Les chuchotis du lundi : on n’est pas sorti de l’auberge, les 50best renoncent à 2020, la grande détresse des critiques gastronomiques, Amandine Chaignot et le marché des producteurs, les Nivernaises s’y mettent, Christian Constant et son cassoulet géant, le Palais de Biarritz change de chef, Roederer à Val d’Isère, quand l’ex-Beauvilliers devient l’Arcane

Article du 13 avril 2020

On n’est pas sorti de l’auberge

Jean-André Charial © Maurice Rougemont

« On n’est pas sorti de l’auberge », « c’est pas demain la veille », »on n’en pas fini avant un bon moment ». Les restaurateurs, chefs/patrons, aubergistes, de tous les styles, gérant des affaires de toute taille, s’interrogent et l’optimisme n’est guère dans l’air. « Les annulations d’avril et de mai, on n’a eu que ça. Les réservations de juin, elles, n’arrivent guère« , lâche Jean-André Charial, qui gère à la fois le domaine de Baumanière, avec l’Oustau et la Cabro d’Or, auréolé, le premier de 3 étoiles, plus le Prieuré de Villeneuve-les-Avignon, avec 180 employés en tout, mis au chômage technique depuis mi-mars. La perspective d’un retour, suite à un déconfinement programmé pour le 11 mai, serait en tout cas effectif en juin. Mais comment l’envisager? « Avec des tables plus espacées, des masques?« , se demande encore Jean-André, qui comme beaucoup de ses collègues s’interrogent sur un avenir incertain.

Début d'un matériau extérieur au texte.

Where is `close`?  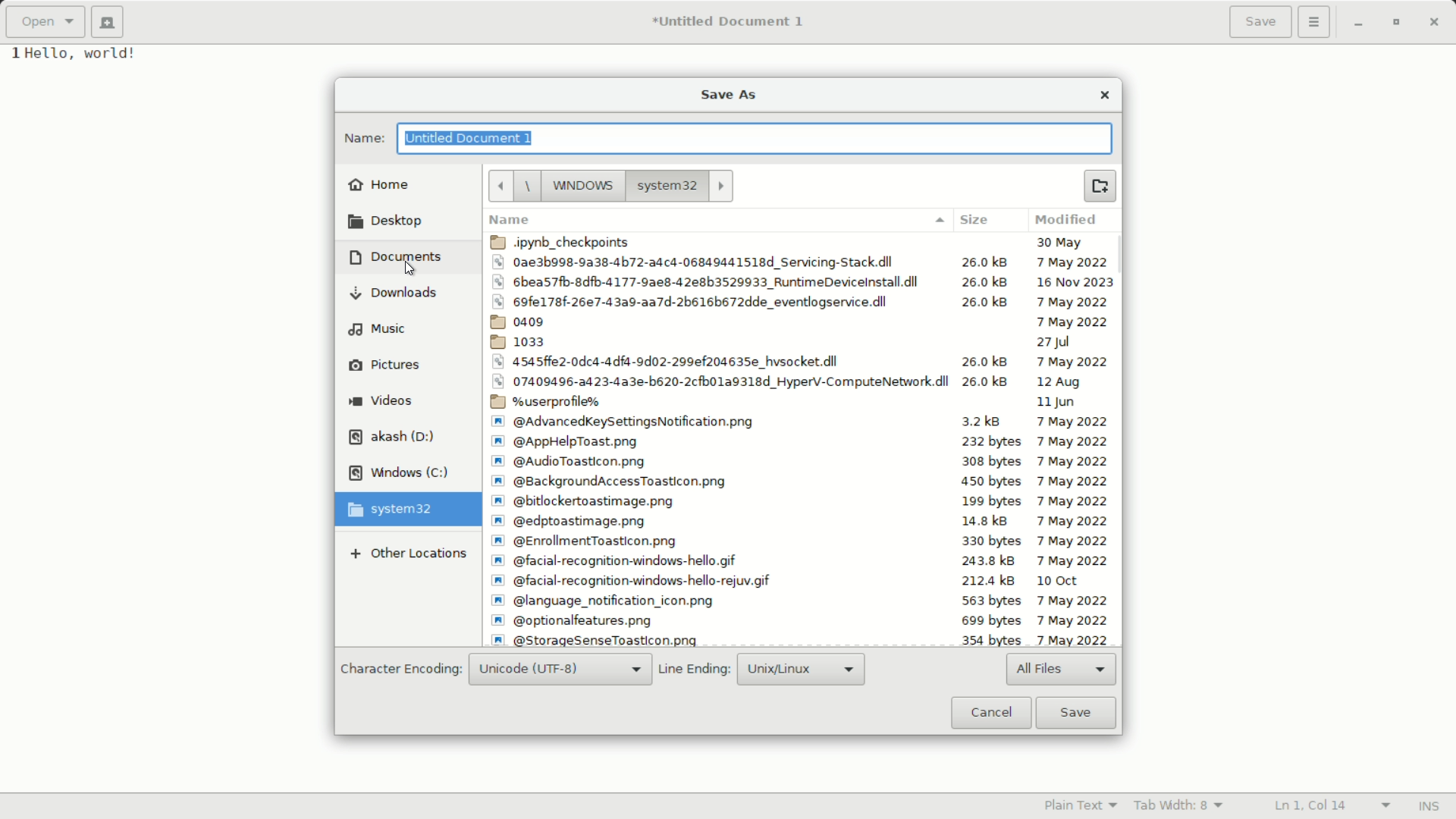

Pour se prémunir des faillites qui guettent, Stéphane Jégo, de l’Ami Jean, rue Malar dans le 7e parisien, a été l’un des premiers à sonner le tocsin auprès des assureurs, demandant au gouvernement de décréter l’état de catastrophe naturelle et aux assureurs de prendre en charge leur manque à gagner. Se tournant vers son propre assureur, Axa, pour savoir à quel niveau la perte d’exploitation qu’il allait subir allait être compensée, il n’a reçu qu’une réponse négative indiquant « que la perte de chiffre d’affaires n’était pas prise en compte dans (ses) contrats et que le risque pandémique n’était pas couvert». Sa pétition, lancée le 17 mars dernier sur change.org,  « Sauvons nos restaurants et nos producteurs », qui avait recueilli plus de 20000 signataires la première semaine, dépasse aujourd’hui les 130000. Mais cela suffira-t-il pour limiter la casse?  « Si les assureurs ne nous aident pas, note encore l’ami Jego à notre confrère le Figaro, les PME comme la mienne ne se relèveront pas. La crise que l’on vit aujourd’hui va laisser sur le carreau des tas de petits entrepreneurs qui vont manquer quand la reprise sera là et qui vont faire grossir les rangs des chômeurs avec les emplois qu’ils vont détruire».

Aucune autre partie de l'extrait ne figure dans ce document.